Thursday, February 4, 2021 I walked out of therapy and into my car, played the song “Highlands” by Hillsong and felt a lump form in my throat. Tears struggled their way out of my eyes as I drove home. The Holy Spirit was moving.
I can’t quite describe those moments of release, but they usually happen when God’s Truth sinks in for the first time — when the phrases I’ve heard thrown around my whole life become more than words spoken by friends and pastors, but a reality so beautiful that I can’t help but tear up at God’s goodness.
That’s what happened to me. My therapy session that Thursday revealed to me that my trust in God has been slowly waning to the point where I was putting more hope in my financial position than in Jesus.
This idolization of financial security resulted in me being in a constant state of worry and discontentment. If I didn’t have “enough” money, all my peace was gone.
My therapy session paired with the beautiful lyrics in “Highlands” brought me to my knees on that car ride home and reminded me that Christ is enough. He sustains me; He is my reward; He is my everything.
There were two lines in “Highlands” that really drove home the point that Christ is enough: “You’re the summit where my feet are” and “You’re the heaven where my heart is.”
No matter where I am physically, mentally, emotionally, if I’m walking and abiding with Jesus, there is joy, peace, and contentment.
These two lines reminded me that before this moment, I was believing the lie that I would find contentment in financial security and that I would only experience true satisfaction when I became financially stable and independent.
But I wouldn’t say it was the realization of my own shortcomings that brought forth tears, it was in realizing how good God is despite my moments of doubt and unfaithfulness.
During that session and on my car ride home, Jesus cast out the lies I had been believing and opened my eyes to see and understand that once again, He truly knows what I need and He will always provide that. It may not always be what I want it to be (in this case, financial stability), but when this happens, I can trust that God is providing for me in other ways.
Though I longed for more money, God provided something far more valuable: His presence. My incessant longing for financial security never brought me to a place of peace. The number in my bank account was never high enough, and even spending money on small items sent me into a spiral of obsessive thoughts.
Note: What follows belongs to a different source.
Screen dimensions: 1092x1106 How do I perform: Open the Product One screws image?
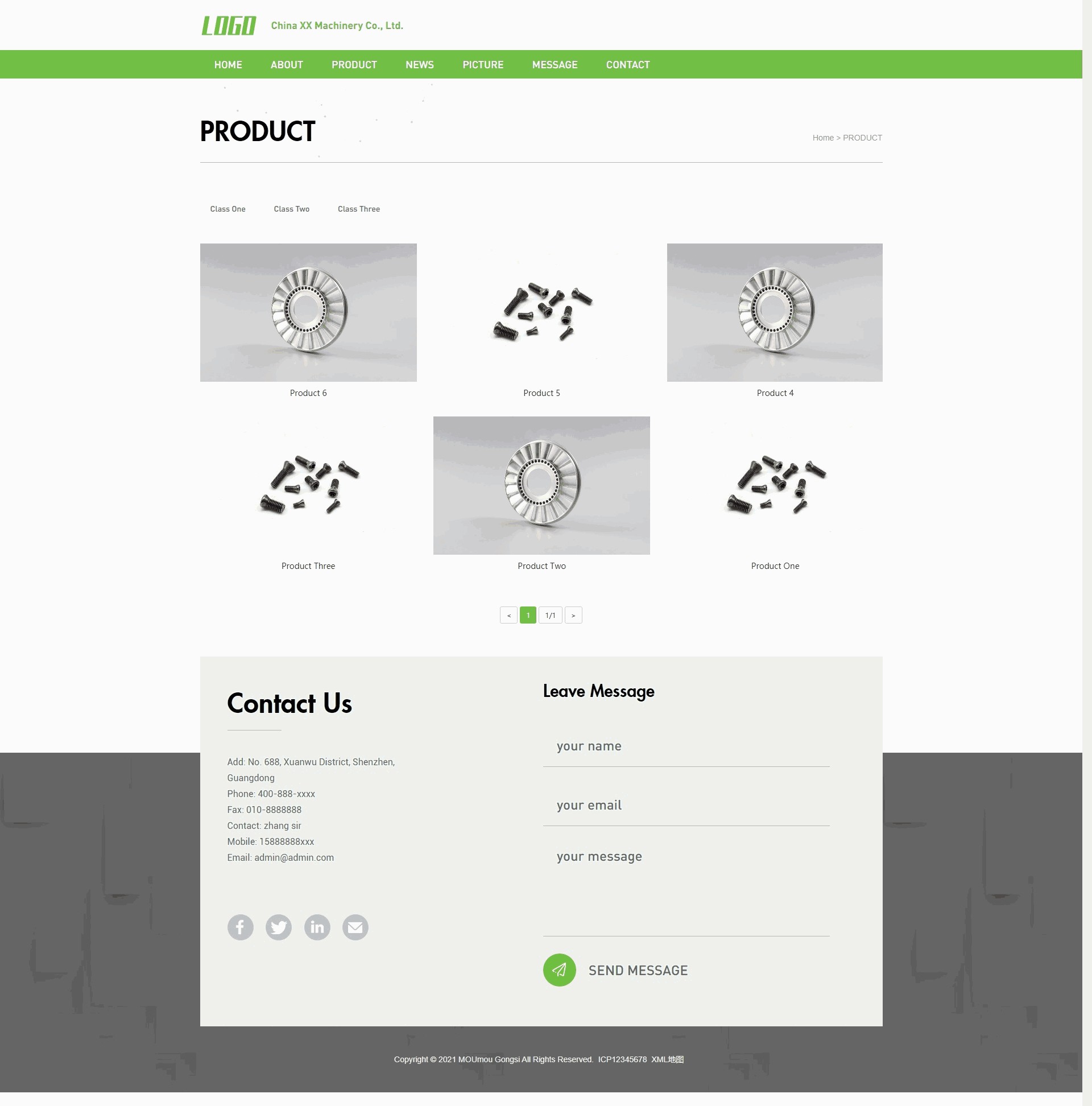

Through all of this, God has taught me that His provision is not limited to financial gifts and material blessings. How small would our God be if that was all He could give us. God’s provision can also result in a deeper connection and growing relationship with our Savior, which is exactly what I have been blessed with through this rocky period.
God is teaching me to depend on him for everything and that Christ truly is enough, even when financial hardships and uncertainties arise.
I say all this because I want to challenge you to ask yourself, is Jesus enough for me? Kind of a vague question, I know. I guess what I’m getting at is, are you satisfied in Christ or are you longing for something else? Your answer may surprise you.
In my head I proclaimed to believe that Christ was enough and that I was fully content in Him, but in my heart I was depending on the number in my bank account and relying on future Megan to make a comfortable amount of money.
My trust in God was conditional. I only found Him to be trustworthy if my physical needs and desires were met. How self-centered and silly of me to let my perception of God change based on His tangible provision.
February 4th, 2021 revealed to me how mistaken I was in this thinking. God does not change based on my circumstances or feelings. It’s the very opposite: as much as my circumstances and feelings change, God always remains steady.
I’ve discovered recently that it’s simple truths like this — ones I’ve heard since I was a tween — that I have the most trouble believing. Though I’ve heard sermons and chapel messages about God’s steadfast love and unchanging character on numerous occasions, only until recently do I find myself fully resting in this truth, content in knowing that I can count on God no matter what.
He is a good Father. He “knows what you need before you ask him” (Matthew 6:8). Trust, rest, and rejoice in this abundant and reassuring truth.
Friends, I leave you with these questions: Is Christ enough for you? Do you fully trust God to provide? Do you trust that He knows your needs better than yours? Is Jesus your deepest desire?
I hope you wrestle with these questions this week and that you find rest in God’s abundant provision, love and grace. I recommend listening to “Highlands” by Hillsong and meditating on Matthew 6:19-24.